Hoy iré a misa del Gallo
La Navidad fue siempre un tiempo hermoso. Nunca renegué de ella. Entiendo a quien no le gusta esta conmemoración, pero pido para mí la misma comprensión
En las muchas encrucijadas que la vida nos va ofreciendo a lo largo de los años, quienes tenemos fe encontramos en el calendario dos oportunidades para reafirmarnos en la certeza de la existencia de Dios. Hoy es uno de esos días. El significado de hoy, al menos para mi, es semejante al del Jueves Santo. En ambos casos la conclusión es que Dios es amor, y tanto nos amó, que vino al mundo de la manera más humilde y concluyó su tiempo en la Tierra de la forma más sacrificada, para después resucitar y darle sentido a nuestra existencia. Por eso esta noche no es una noche más. Es la conmemoración de algo tan grandioso como la encarnación de Dios en un niño. Es lo que da significado a todo cuanto estamos viviendo en estos días de Navidad. Sin esa interpretación, estas fechas estarían huecas. Lo que otorga relevancia a lo que ahora mismo estamos protagonizando es el inicio del tiempo por el cual Dios nos quiso demostrar su inmenso amor. A partir de aquí, se puede creer o no creer. Se puede tachar a quien esto escribe de ñoño o de beato, en la acepción menos amable; lo cierto, sin embargo, es que gracias a ese acontecimiento, el mundo cambió.

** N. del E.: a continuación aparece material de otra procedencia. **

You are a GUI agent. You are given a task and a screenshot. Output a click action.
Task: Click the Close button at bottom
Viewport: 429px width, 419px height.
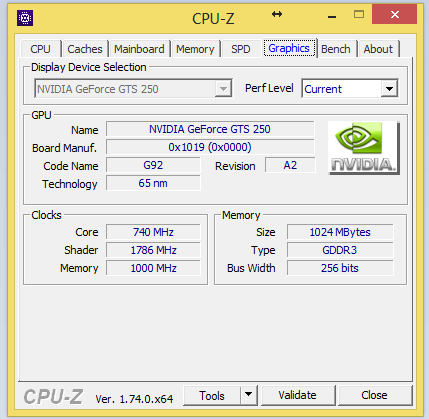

Guardo imborrables recuerdos de la Nochebuena en casa de mis padres, allá en el norte más norte de esta España. El calor reinante en la casa, la alegría que compartíamos todos los hermanos, el disfrute de la cena, la excepcionalidad de los mazapanes, las conversaciones de los mayores, los elogios al nacimiento o belén, el primer árbol de navidad que llegó a mi casa, el musgo para rodear el portal. Eran tiempos menos opulentos que los de ahora y los juguetes solo llegaban el día de Reyes. El champán se disfrazaba de sidra «El Gaitero» y nos abrigábamos para ir a la misa del Gallo a las doce de la noche, donde siempre, año tras años, sonaba el Adeste fideles. Sigue siendo uno de los momentos más bellos que recuerdo y hoy no renunciaré a reeditarlo como lo hacía en mi infancia, rodeado de todos los míos. Nunca olvidaré aquellos años de mi infancia en mi casa natal y desde entonces entendí que esa sensación de alegría no podía ni debía ser algo artificial. Era una noche excepcional porque celebrábamos algo excepcional. Todo aquello era, y sigue siendo, los elementos que realzan la fiesta más bella del calendario: la Nochebuena.

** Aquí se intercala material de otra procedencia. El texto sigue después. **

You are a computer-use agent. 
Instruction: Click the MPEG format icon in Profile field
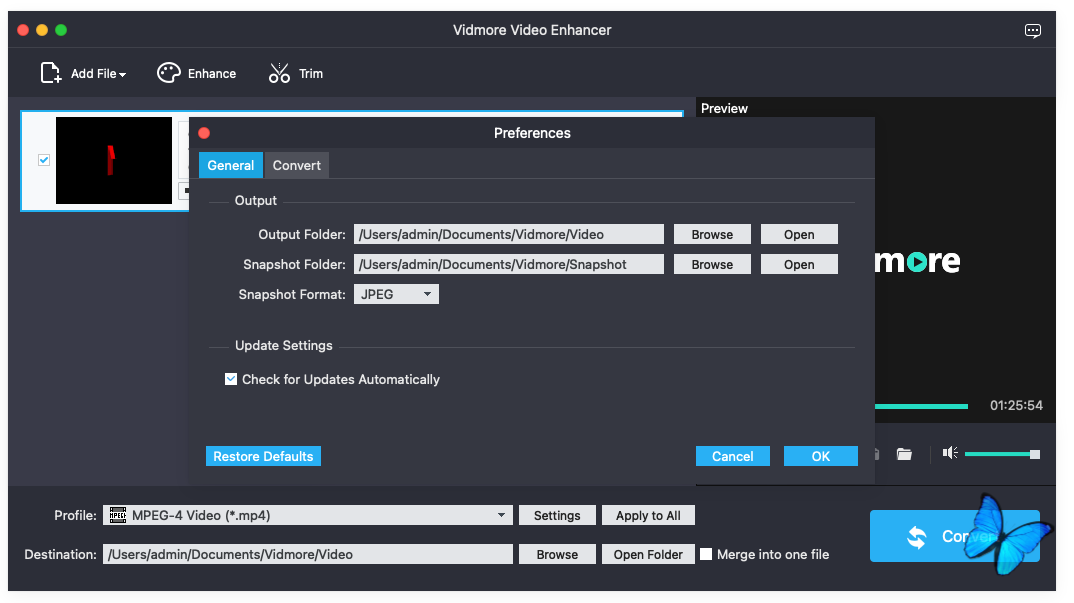(118, 515)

La Navidad fue siempre un tiempo hermoso. Nunca renegué de ella. Entiendo a quien no le gusta esta conmemoración, pero pido para mí la misma comprensión. Aquellos años al calor de mis padres y hermanos mayores me hicieron entender que la religión que mis abuelos trasladaron a mis progenitores es la que nos ha dado la moralidad colectiva, la ética, la moral, la distinción entre el bien y el mal, el bien común, el interés general. Por eso cuando se desprecia la Navidad o se convierte en un carnaval de luces y consumismo, tal vez estamos dando pasos para que se impongan al frente de la sociedad, en la política, personas que al no creer en nada de ello, terminan arrasando con los valores, los consensos y la propia democracia, y es que la buena democracia es el amor a los demás. Por eso esta noche no es una fecha más. Feliz Navidad a todos los que con buena voluntad leen El Debate y comparten esta óptica de la vida y, por supuesto, paz para que todos, unos y otros, nos comportemos con esa misma actitud.